┌────────

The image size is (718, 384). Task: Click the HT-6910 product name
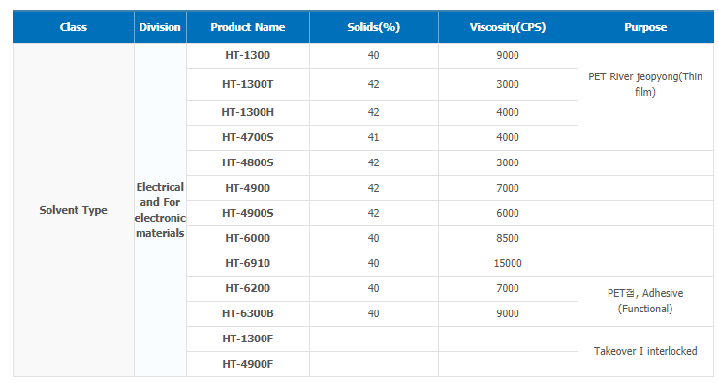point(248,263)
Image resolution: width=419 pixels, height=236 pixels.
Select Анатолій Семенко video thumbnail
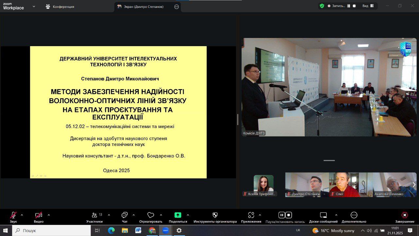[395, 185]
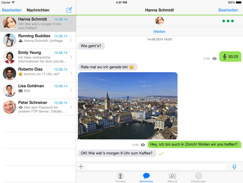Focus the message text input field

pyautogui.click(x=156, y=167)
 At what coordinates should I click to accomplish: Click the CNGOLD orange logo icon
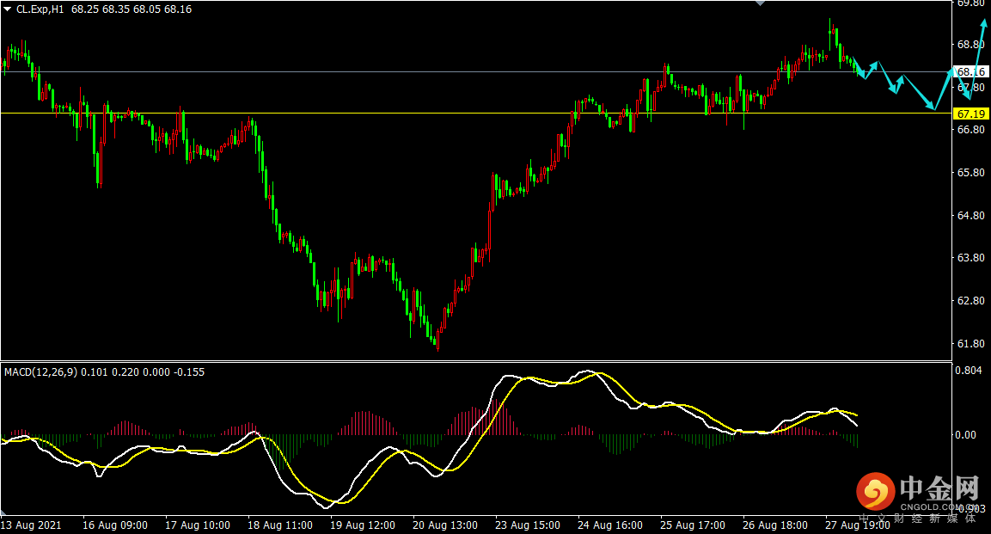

└────────

## EXERCISE DETAILS
Your output should be the lines from the line containing "Image resolution: width=419" through the last line of the listing above, restated exactly, with no pictures among them.

## THE ANSWER
Image resolution: width=419 pixels, height=236 pixels.
Select Анатолій Семенко video thumbnail
[395, 185]
Focus the message text input field

pyautogui.click(x=156, y=167)
 At what coordinates should I click to accomplish: Click the CNGOLD orange logo icon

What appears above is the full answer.